From the mission field – Updates on COVID-19

Teenagers watch as Hayden Rensner collects vitals from a patient during an LCMS Mercy Medical Team clinic in the Yardu village outside Koidu, Sierra Leone, in 2018. The LCMS recently approved a grant for Sierra Leone that will help combat COVID-19. (LCMS/Erik M. Lunsford)

A note from Rev. McMiller

In March, as the spread of COVID-19 continued to cause worldwide travel bans and calls for limiting the size of gatherings, the Rev. Daniel F. McMiller, executive director of The Lutheran Church—Missouri Synod (LCMS) Office of International Mission (OIM), wrote a note of encouragement to LCMS missionaries and their families. An excerpt follows.

All of you have had to deal with life-changing alterations in the last days and few weeks. You will face great challenges and tribulation in the days ahead, far from home.
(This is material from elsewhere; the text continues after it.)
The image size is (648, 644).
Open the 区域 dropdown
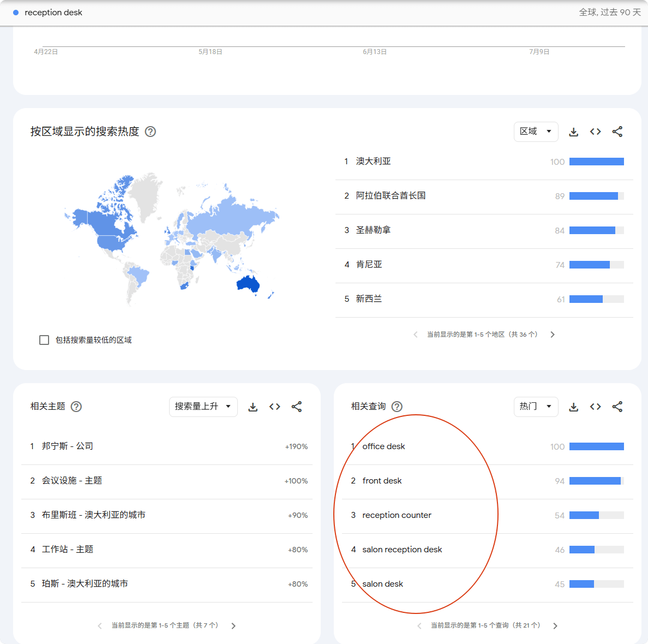(x=536, y=132)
Many in the church are uttering, “Things will never be the same.”   

I just finished a phone conversation with a concerned layman who said, “This might be the end of foreign missions.” To this I quickly responded, “Absolutely not! Career missionaries through the LCMS will continue in their vocations for years to come, and hopefully till Christ returns in glory.”  

The LCMS can and must continue to support career missionaries. The Lord has called you to the very place you are now. He knows your concerns and all your needs. You have received much communication of late from your International Mission office, the president’s office and your regional/area offices. Be assured that you are in the verbal dialogue, planning, communication … thoughts and prayers of nearly everyone at the International Center, in virtually every department of this building beginning with the president’s office. The people of your church hold you near and dear in prayer.    

Allow me to tell you what you already know. The burdens of faithful ministry are not new. This is the legacy of the prophets, the apostles and evangelists, the generations that followed them, and our Lord Jesus Himself.

I have often referenced the tentatio (suffering), meditatio (meditation) and oratio (prayer) that Luther says makes a theologian. The Canaanite woman of Matthew 15 was such. She suffered (tentatio) and cried out to Christ (oratio) and only suffered more (tentatio) by the rejection of the disciples and seeming rejection of Jesus. But she continued to cling (meditatio) to the news that Jesus is mercy and love and continued to cry out (oratio). She was commended by Jesus and her daughter healed from that very moment.

You are Christ’s missionaries in the place you call your temporal home. You are there for the long term and need our support and prayers in this one additional hour of trial. We appeal to Jesus on your behalf. You are our hands and feet and voice in that place. This we intend to communicate effectively in the weeks, months and years ahead and also hold before the Lord in fervent prayer while appealing to the church that has sent you to also hold you near and dear in prayer before Christ — and continue your support. …

God bless and keep you and grant you courage and strength. It is for times like this particularly that you have been sent. Here the true church does its finest work, standing before the lost; striking down the idolatry of this world in which men put their hope; and pointing to Jesus, His passion and His loving victory for all.

—Rev. Daniel F. McMiller, executive director, LCMS Office of National Mission

Update from Sierra Leone

In April, the Synod approved a grant of $6,250 to Sierra Leone to help combat the transmission of COVID-19 by increasing public awareness of the need for safety measures such as hand-washing and by providing funds to build 154 hand-washing stations (one at each church and school). A small portion of the grant will also be used to purchase isolation gowns for medical personnel working with COVID-19-positive patients. (An LCMS Mercy Medical Team had been scheduled to visit Sierra Leone May 4–14 but had to be cancelled due to the pandemic.)

The LCMS first began working in Sierra Leone in 1983. Since that time, the country has been ravaged by civil war (1991–2001) and an Ebola epidemic (2013–16). There are currently 126 Lutheran congregations with about 4,000 members, 28 schools, 156 teachers and 5,159 pupils.

The Rev. Daniel F. McMiller, OIM executive director, said the Lutheran church in Sierra Leone is “extremely poor, has suffered greatly … grown quite well and is living at peace. It is also minimally supported from the outside, which is a great blessing and no small factor in its peaceful nature and its focus on the establishment of sound teaching and practice rather than political interests vying for power and influence over material assets coming from the U.S. … This [grant] is a great endeavor at modest cost that will save money and — most importantly — lives in the future.”

Stephanie Schulte, a nurse who serves as mercy medical coordinator for West and Central Africa, said, “The church in Sierra Leone has been through the refiner’s fire and is one of the strongest churches that we work with in West and Central Africa. We have received several messages from different leaders within the CELCSL (Christ Evangelical Lutheran Church—Sierra Leone) expressing concern for our health and the health of our families. It is a blessing to work with such an outward-looking church.”

The LCMS is funding similar grants in Guinea, Togo, Burundi and Republic of Congo. The grants will be used for hand-washing stations, soap, educational materials and some food supplies, as people are sheltering in place and finding it difficult to feed their families.